Düsseldorf. Seit vier Jahren wird in NRW über die neue Grundsteuer diskutiert, jetzt wird gerechnet: In vielen Städten droht eine Kostenexplosion.

Immer mehr NRW-Städte befürchten eine Kostenexplosion durch die neue Grundsteuerberechnung für Wohnimmobilien und fordern von der schwarz-grünen Landesregierung Gegenmaßnahmen. „Die Dauerblockade von CDU und Grüne gegen jede Verbesserung ist sachlich nicht nachvollziehbar“, kritisierte FDP-Fraktionsvize Ralf Witzel am Montag. Der Landtag müsse „als Notoperation schnell einen Ermäßigungsfaktor für Wohngebäude beschließen“.

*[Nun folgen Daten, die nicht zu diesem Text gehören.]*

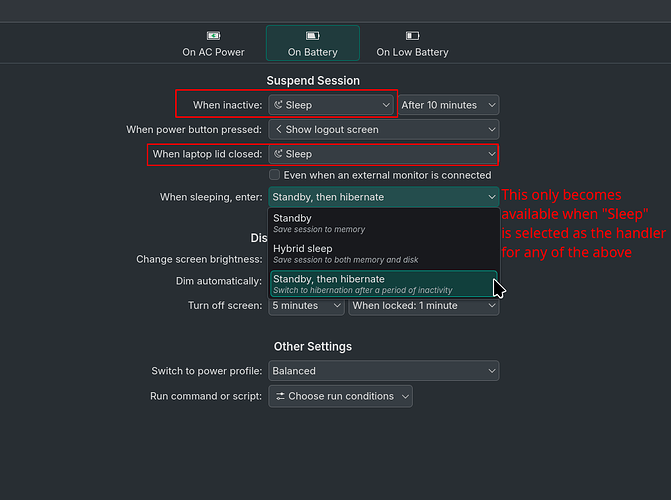Open the Choose run conditions button
671x500 pixels.
click(x=340, y=396)
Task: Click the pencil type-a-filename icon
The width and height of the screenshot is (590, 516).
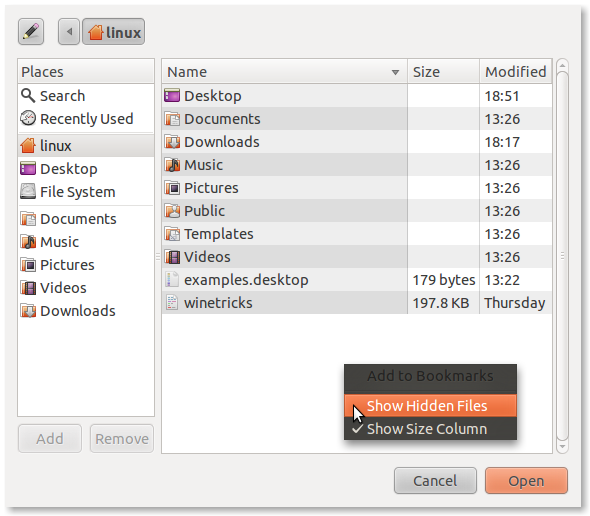Action: [31, 32]
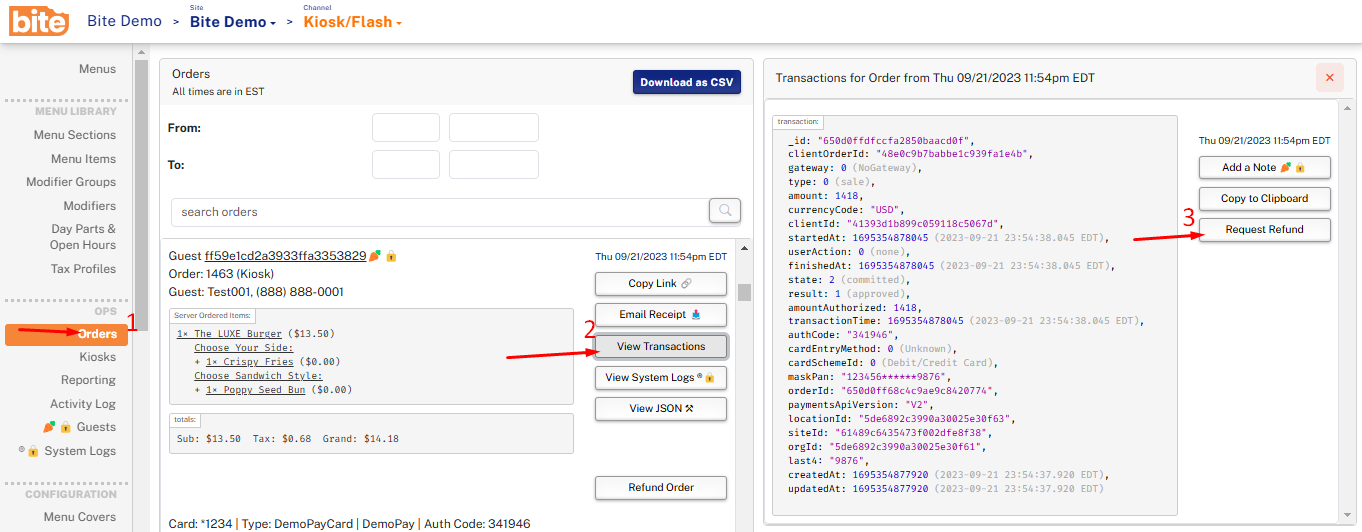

Im Laufe des Jahres werden Immobilienbesitzer erfahren, welche Grundsteuerbeträge sie ab 1. Januar 2025 bezahlen müssen. Inzwischen zeichnet sich in immer mehr Städten ab, dass es zu einer massiven Lastenverschiebung zu Ungunsten von Ein- und Zweifamilienhausbesitzern kommen wird. So prognostiziert die Duisburger Stadtverwaltung, dass Besitzer von Geschäftsgrundstücken um rund 37 Prozent entlastet werden müssten, während sich für die Eigentümer von Ein- und Zweifamilienhäusern durchschnittlich Erhöhungen um rund 40 Prozent ergäben. In Essen könnte der Hebesatz von 670 auf 791 Prozent steigen, in Oberhausen von 625 auf 850 Prozent.

Grundsteuer: Duisburgs OB schreibt Brandbrief an Wüst

„Das kann so nicht stehenbleiben, das Land muss an dieser Stelle dringend nachsteuern“, erklärte Christoph Landscheidt (SPD), Bürgermeister aus Kamp-Lintfort und Vorsitzender des Städte- und Gemeindebundes in NRW. Städtetag-Vize Thomas Eiskirch (SPD), im Hauptamt Oberbürgermeister von Bochum, richtet eine konkrete Erwartung an die Landesregierung, um die Unwucht zu beheben: „Die Landesregierung kann die sogenannte Messzahl für Geschäftsgrundstücke anheben und so die systematischen Mehrbelastungen für Wohnimmobilien verhindern.“ Sachsen und das Saarland hätte das bereits umgesetzt, so Eiskirch.

Duisburgs Oberbürgermeister Sören Link (SPD) hat inzwischen einen Brandbrief an NRW-Ministerpräsident Hendrik Wüst (CDU) gerichtet. Seiner Stadt drohe 2025 ein echtes Dilemma: Entweder man belastet die Wohnimmobilien-Besitzer und in der Folge Mieter deutlich stärker als bislang oder im Kommunalhaushalt klafft ein 40-Millionen-Euro-Loch.

Land NRW verspricht Info über „aufkommensneutrale Hebesätze“ je Stadt

NRW-Finanzminister Marcus Optendrenk (CDU) will der Öffentlichkeit im Sommer einen „aufkommensneutralen Hebesatz“ für jede einzelne Stadt mitteilen, sich ansonsten aber nicht in das kommunale Hebesatzrecht einmischen. Kurzum: Immobilienbesitzer erfahren zwar, wenn sich eine Stadtverwaltung an der neuen Grundsteuer im Gesamtaufkommen bereichert, sie sind aber vor einer Umverteilung zu Lasten der Wohngrundstücke nicht geschützt.

Seit das Bundesverfassungsgericht die bisherige Einheitsbewertung von Grundstücken 2018 für unzulässig erklärt hat, wird in NRW über eine neue Berechnungsmethode gestritten. Die damals schwarz-gelbe Landesregierung hatte 2019 im Bundesrat das sogenannte Bundesmodell abgelehnt, aber in der Folge nie ein eigenes entwickelt. So war absehbar, dass Wohnimmobilien aufgrund ihrer Lage und Wertentwicklung deutlich höher eingestuft würden als Lagerhallen oder Fabrikgebäude.